Pick out each line of the listing below that contains the string "screenshot" and copy it. Count only case-sensitive matches.
########
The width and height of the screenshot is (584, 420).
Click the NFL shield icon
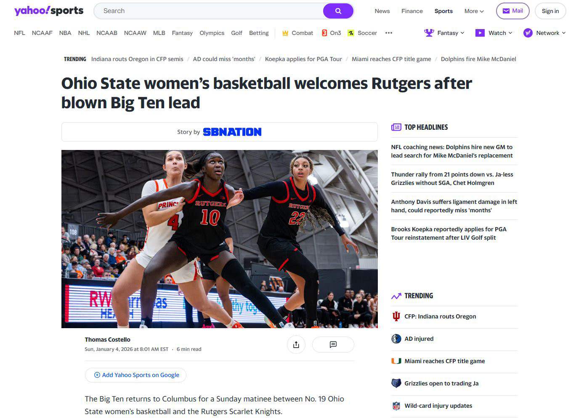click(396, 406)
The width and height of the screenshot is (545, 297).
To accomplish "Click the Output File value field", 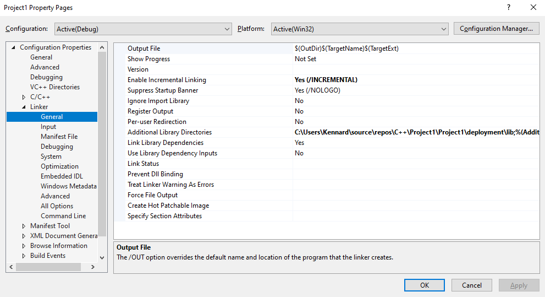I will (416, 48).
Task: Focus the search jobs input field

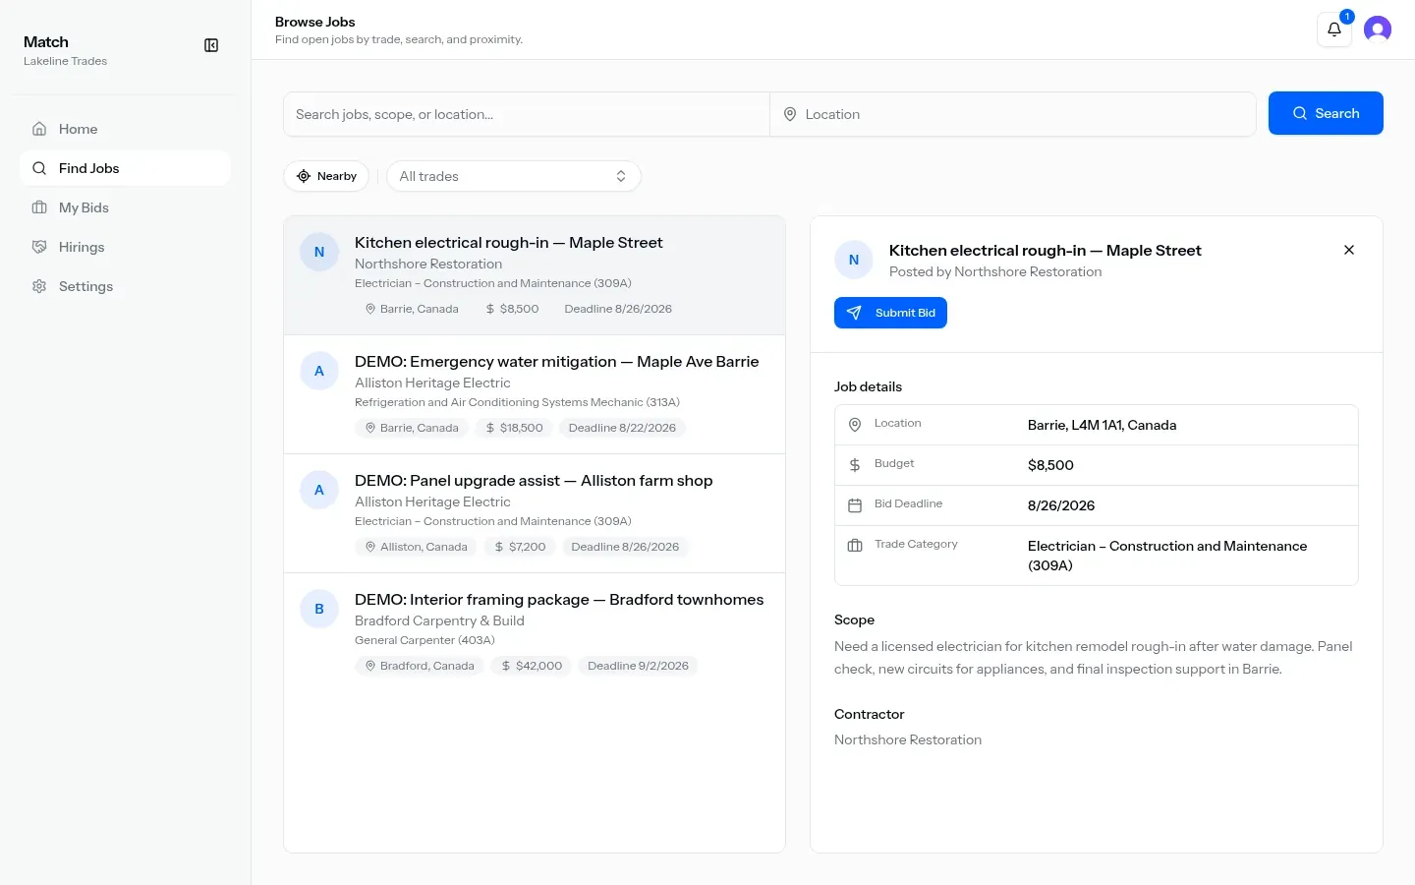Action: (x=527, y=114)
########
ANSWER TO THE TASK |
The width and height of the screenshot is (584, 420).
The width and height of the screenshot is (545, 297).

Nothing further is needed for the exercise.